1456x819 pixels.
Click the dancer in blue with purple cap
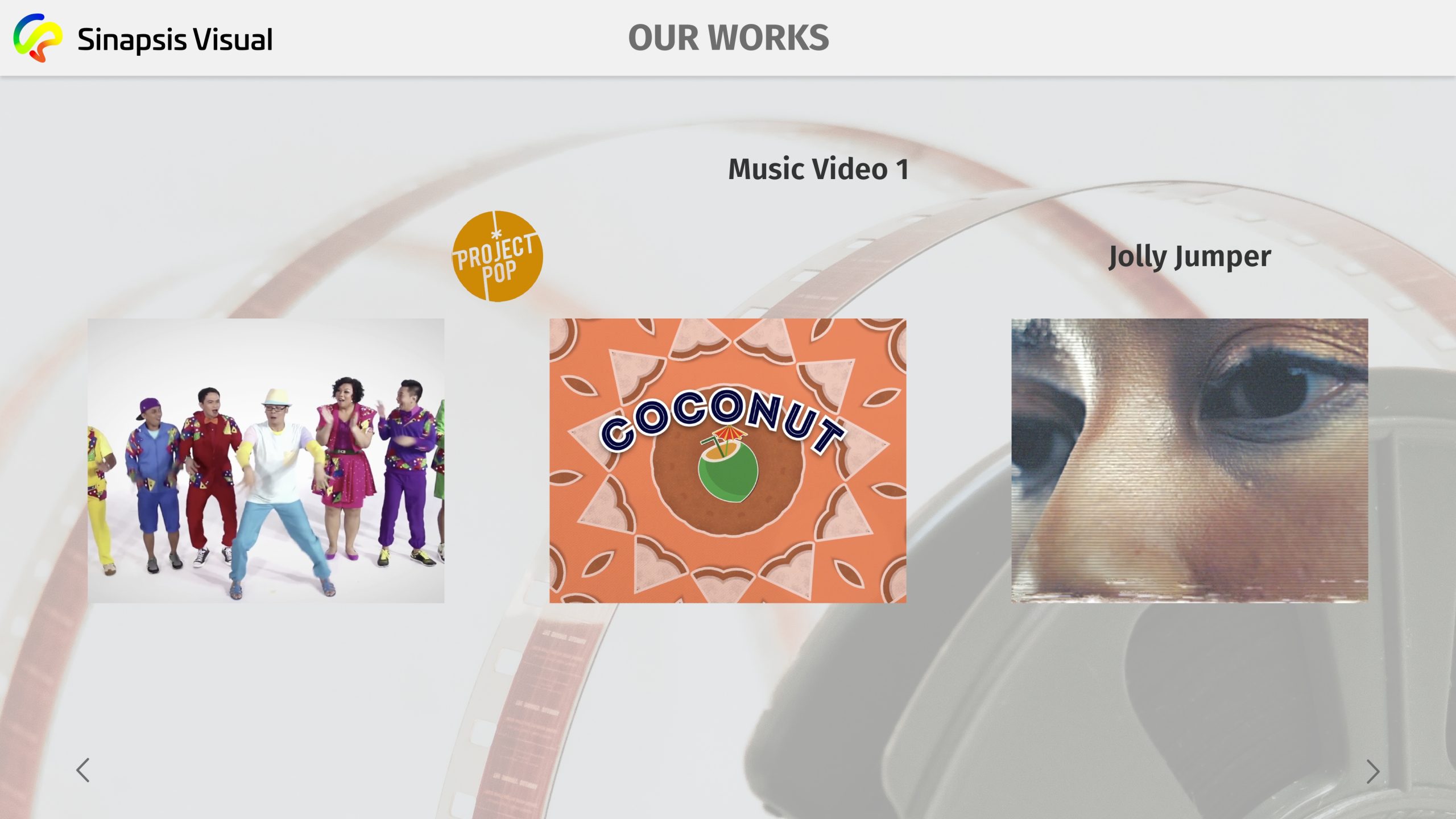154,483
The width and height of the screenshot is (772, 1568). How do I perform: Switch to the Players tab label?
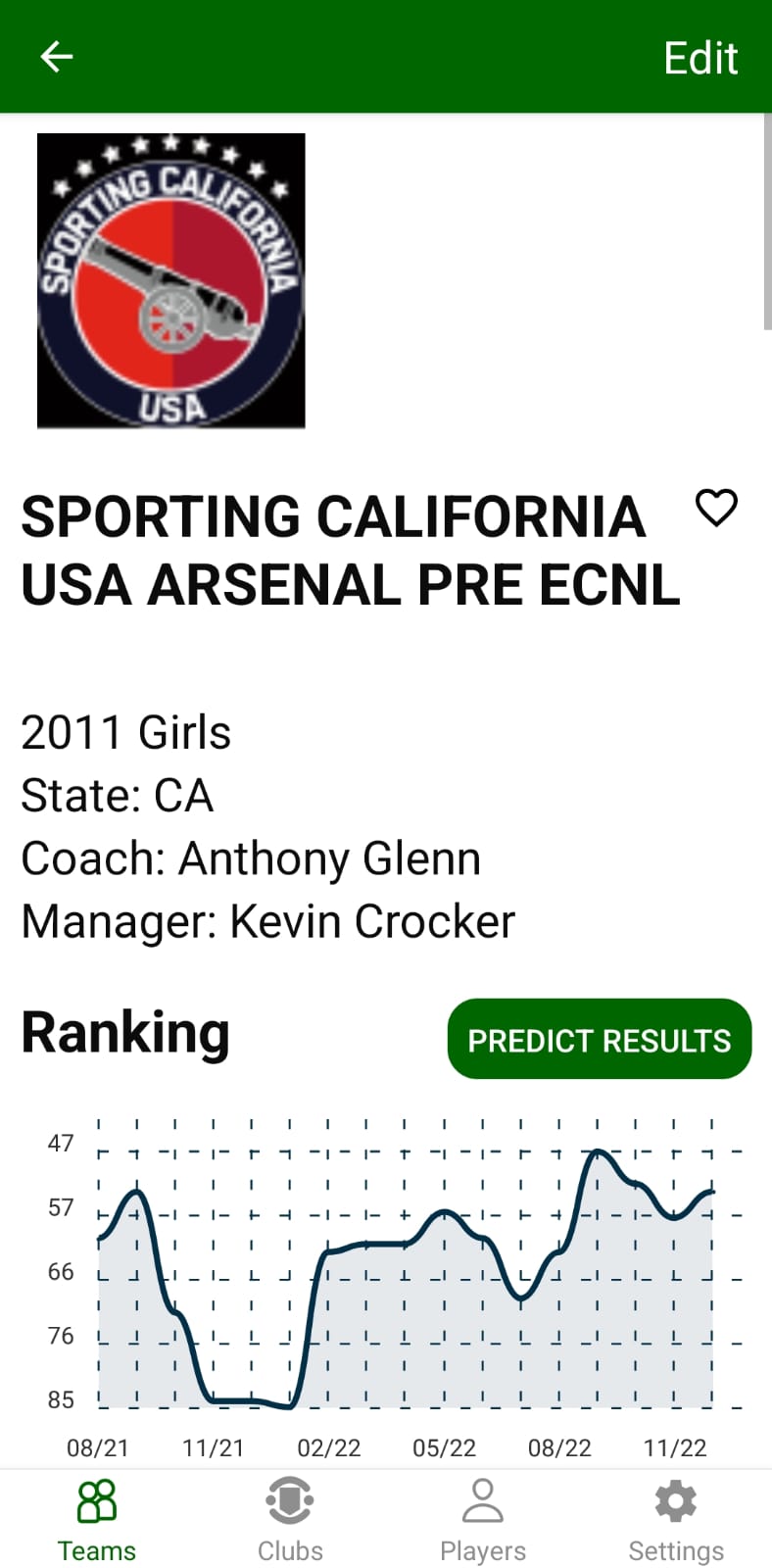tap(482, 1550)
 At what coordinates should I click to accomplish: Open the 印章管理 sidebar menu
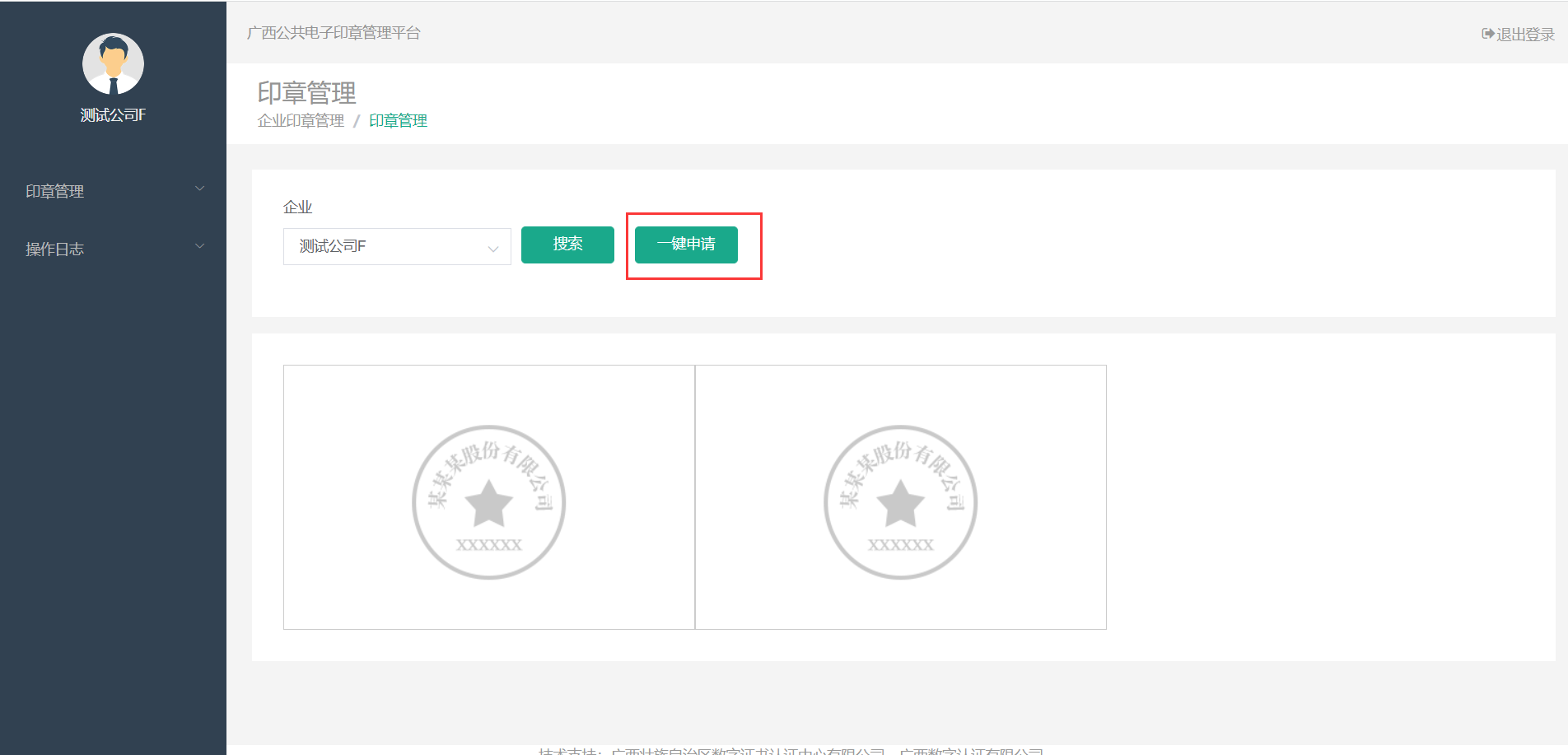55,191
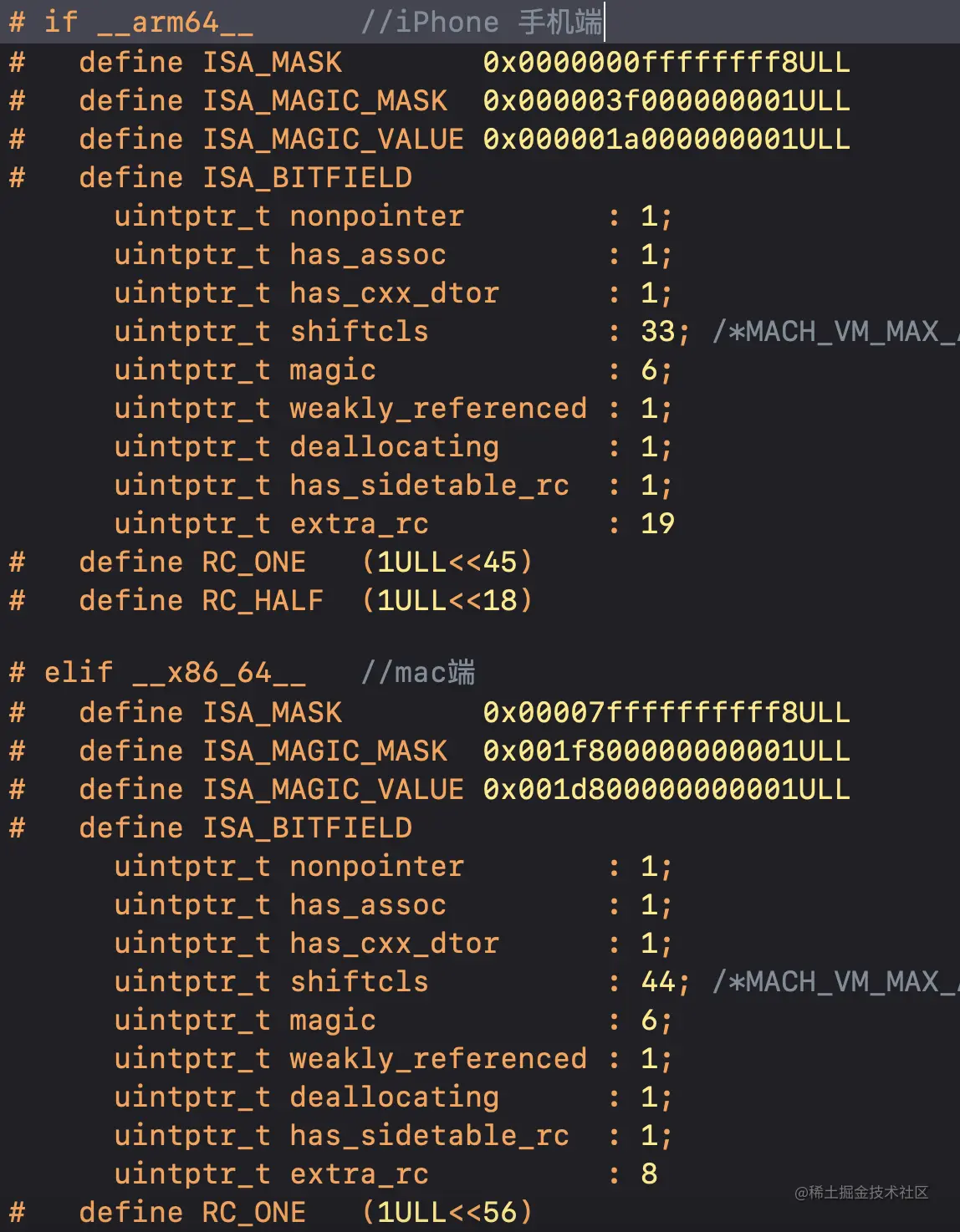Click the hex value 0x001f800000000001ULL
960x1232 pixels.
[x=666, y=751]
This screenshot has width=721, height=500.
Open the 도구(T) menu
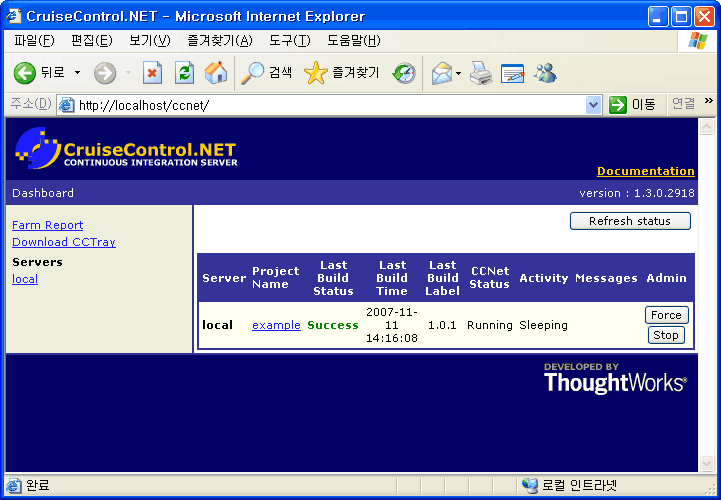tap(289, 41)
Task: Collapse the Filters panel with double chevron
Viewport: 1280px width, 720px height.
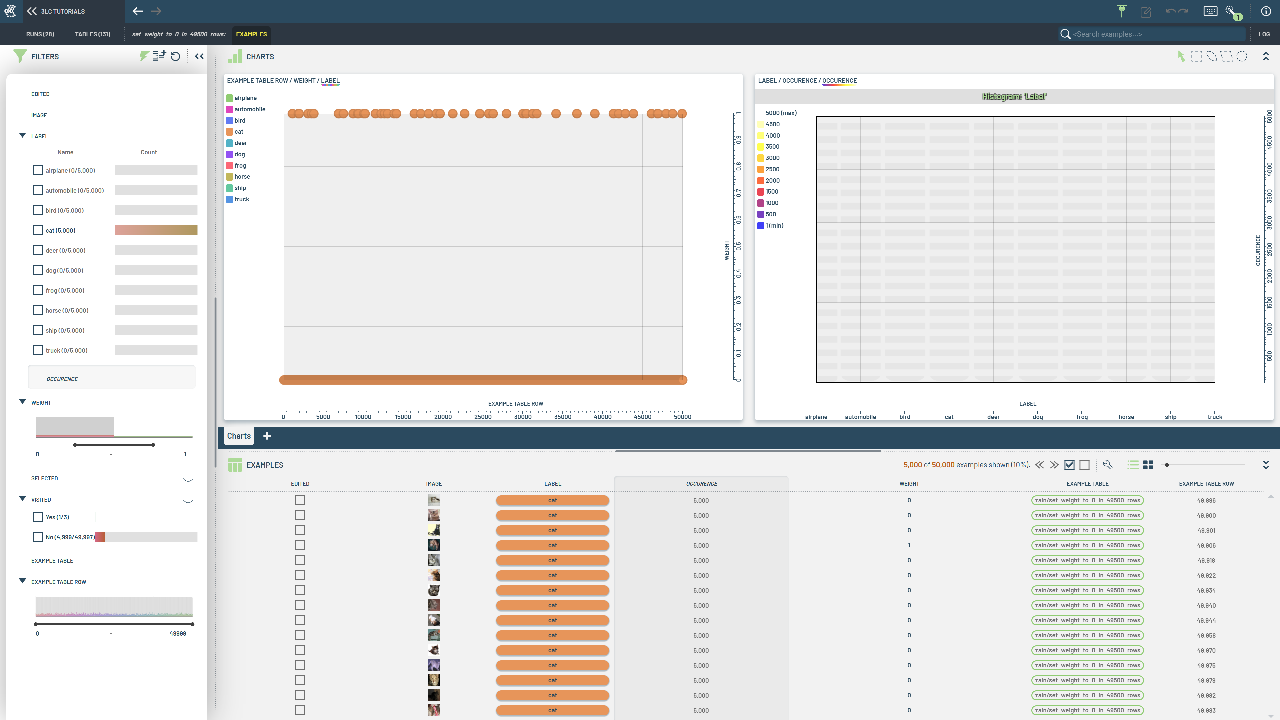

------

* **What you should do**
Return every line of the rows above verbatim, omitting the pictures.

* **Response below**
1456x819 pixels.
Click the dancer in blue with purple cap
154,483
The width and height of the screenshot is (772, 1568). How do I perform: Switch to the Players tab label?
tap(482, 1550)
 At what coordinates should I click to accomplish: Open the 印章管理 sidebar menu
55,191
Click the hex value 0x001f800000000001ULL
960x1232 pixels.
[x=666, y=751]
This screenshot has width=721, height=500.
Open the 도구(T) menu
tap(289, 41)
Task: Collapse the Filters panel with double chevron
Viewport: 1280px width, 720px height.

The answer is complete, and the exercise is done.